Extract to read:
· · · ·

Nhi (Om Portevy aka Ampor Tevy, star of a popular TV soap) lives in the forest with her boorish, alcoholic husband Manop and their about-twelve-year-old daughter Ed. One day Nhi and Ed encounter a giant, talking snake in the forest while looking for bamboo shoots - they have lost their spade and the snake agrees to let them have it back if Nhi will love him and be his wife. Mohap is away in the city (where he sells jewellery) so that night the giant snake crawls into Nhi’s bed and transforms into a handsome man who makes love to her. Afterwards, Nhi is frequently seen by her daughter stroking the snake and talking lovingly to it.

I tell you, folks, this thing is a Freudian’s dream!

In the city we meet rich art dealer Wiphak and his wife Buppha, who is pregnant. When their friends Pokia and Mora discover this, Mora decides to become pregnant too and goes to a local witch for a potion which will make Pokia subservient to her, and therefore compliable.

Back in the forest, Mopak returns and notices Nhi’s bump, the result of her tryst with the Snake King (he’s not actually named as such, but one of the alternative English language titles of this film is The Snake King’s Daughter). Mopak accuses his wife of being unfaithful because they haven’t had sex for months, but she points out that no-one else lives within miles of them and claims that he was drunk at the time.

Ed tells her father about the snake but begs him not to hurt her mother. He follows his daughter to where the snake lives and cuts its head off. This is very clearly a genuine shot of a live snake being cut in two with a machete, and though it’s brief it’s a bit disturbing. He also makes Nhi eat the cooked snake meat. Then he takes her to the river, ostensibly to bathe, where he kills her for being unfaithful by slicing open her swollen belly. Out pours plenty of blood and a dozen or so small snakes which Manop kills (again for real). One tiny snake escapes and as Manop goes after it he slips on a rock and falls on his own sword. Ed finds her dead parents and also slips on a rock, cracks her head open and dies.

But a passing holy man finds the surviving snakelet and sees it transform into a baby as the sun rises. He takes the child home, naming it Soraya after the sun.

Scoot forward ten years or so and Soraya is a girl, rebellious but not disrespectful, living in a cave with her ‘grandfather’. But she is not any girl, for her head is a mass of writhing snakes!

This is one of the most interesting aspects of this film. Famously, when Hammer Films made The Gorgon in 1964, actress Barbara Shelley offered to play the title role wearing a headpiece with some live grass snakes attached (provided that the RSPCA were happy with the set-up). Unfortunately, the producers decided instead to depict the transmogrified version of Shelley’s character using a different actress (Prudence Hyman) with a headpiece that looked fine in stills but was obviously a bunch of rubber snakes when seen on screen.

· · · ·

Required work:
- 1) Please repeat the part of the snake film synopsis that begins at the words "Ed tells her" and stops after "after the sun.".
- 2) Answer these questions on the snake film synopsis.
(a) What were Nhi and Ed looking for in the forest when they met the giant snake?
(b) What did the holy man name the child after?
(c) In what year did Hammer Films make The Gorgon?
The lines after this point are separate material, unrelated to the snake film synopsis.

Collected material:
· · · ·

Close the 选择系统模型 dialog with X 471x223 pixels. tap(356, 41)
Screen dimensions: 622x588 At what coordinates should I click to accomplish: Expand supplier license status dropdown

· · · ·

Task-by-task results:
- 1)
Ed tells her father about the snake but begs him not to hurt her mother. He follows his daughter to where the snake lives and cuts its head off. This is very clearly a genuine shot of a live snake being cut in two with a machete, and though it’s brief it’s a bit disturbing. He also makes Nhi eat the cooked snake meat. Then he takes her to the river, ostensibly to bathe, where he kills her for being unfaithful by slicing open her swollen belly. Out pours plenty of blood and a dozen or so small snakes which Manop kills (again for real). One tiny snake escapes and as Manop goes after it he slips on a rock and falls on his own sword. Ed finds her dead parents and also slips on a rock, cracks her head open and dies.

But a passing holy man finds the surviving snakelet and sees it transform into a baby as the sun rises. He takes the child home, naming it Soraya after the sun.

- 2)
(a) Bamboo shoots
(b) The sun
(c) 1964